Is it all the little boys and girls that have to trade in their fun-filled days of backyard hose fights and awkward treehouse truth-or-dares for the dark and dreary minutia of prison style chow lines and No. 2 pencils? Hell no. Even the nerdiest of student wouldn’t pass up the opportunity to spend another two weeks at space, chess, or robotics camp instead of getting back to dodging bullies and polishing apples. It’s hard to navigate the dimly lit hallways of public school with even the thickest of glasses, and there still isn’t a summer science program around that has figured out how to open a locker from the inside. At least you can still pass a standardized test by picking all C’s.

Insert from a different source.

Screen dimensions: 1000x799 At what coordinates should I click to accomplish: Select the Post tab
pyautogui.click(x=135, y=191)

Perhaps the college-bound leaders of tomorrow might be a tad more enthusiastic about the impending transition back to the world of academia you say? Hardly. While it might seem that all those eager teens are just chomping at the bit to start the formidable 13th grade, in reality, it’s the disasters of unbridled freedom that they are truly after. No one thinks to themselves, 'Hey I just went through twelve hellish years of nightmare inducing punishment, wouldn’t a bunch more be great?' College is about the experience, and you can mimic that easily: Beer, drugs, loud music, occasional awkward sex, and procrastinating… I’ve been doing it for almost 20 years. The world will be a much better place when people realize they don’t have to go to some dumb school to figure out life. I just used two horse references in this last paragraph and I didn’t even graduate, so who’s the idiot now?

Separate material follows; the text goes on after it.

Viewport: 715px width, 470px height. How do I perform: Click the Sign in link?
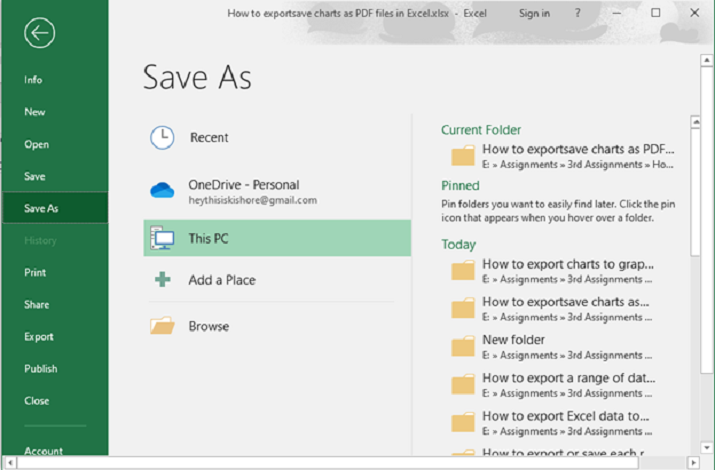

Ok then, the parents have to be clamoring to get their kids back in school and out of their hair if only for a few hours a day right? Wrong again. On the surface it certainly seems like a brilliant idea to shuttle your kids off in a rattling yellow death trap to an under-funded government property, to be looked after by glorified babysitters just trying to make it to retirement. But there’s definitely some downside that you might not see. First of all, your kids are going to be attending school, most likely, at the same time that you are counting down the hours 'til your own dismissal bell. At least during the summer, they’re off at camp, and you can hit that happy hour in style, now you’re forced to head straight home to make sure the brats get off the bus alive, without a single martini to take the edge off what will no doubt be a noisy, restless evening as your kids take their pent up aggression of a day spent having their creativity sucked dry out on your possessions and each other (God forbid you have more than one). All your kids are going to do at school is meet a bunch of other little pains in the neck and bring them home. You’re going to have to meet these kids equally miserable parents, who you won’t like either, and now you’re forced into intolerable situations like birthday celebrations that for some reason always include rats that sing.
Nope, there’s only one kind of person who truly gets excited about back to school days. Childless weirdos! Sure I may be living a life that some might feel has a gaping void in the form of not having a little version of myself that I can praise no matter how much it fucks up. But I can get to happy hour every afternoon without fear, and with school in, I can speed through my residential neighborhood after dark without fear of hitting one of the little bastards. Enjoy your English homework suckers, I ain’t never passed it, and I talk good.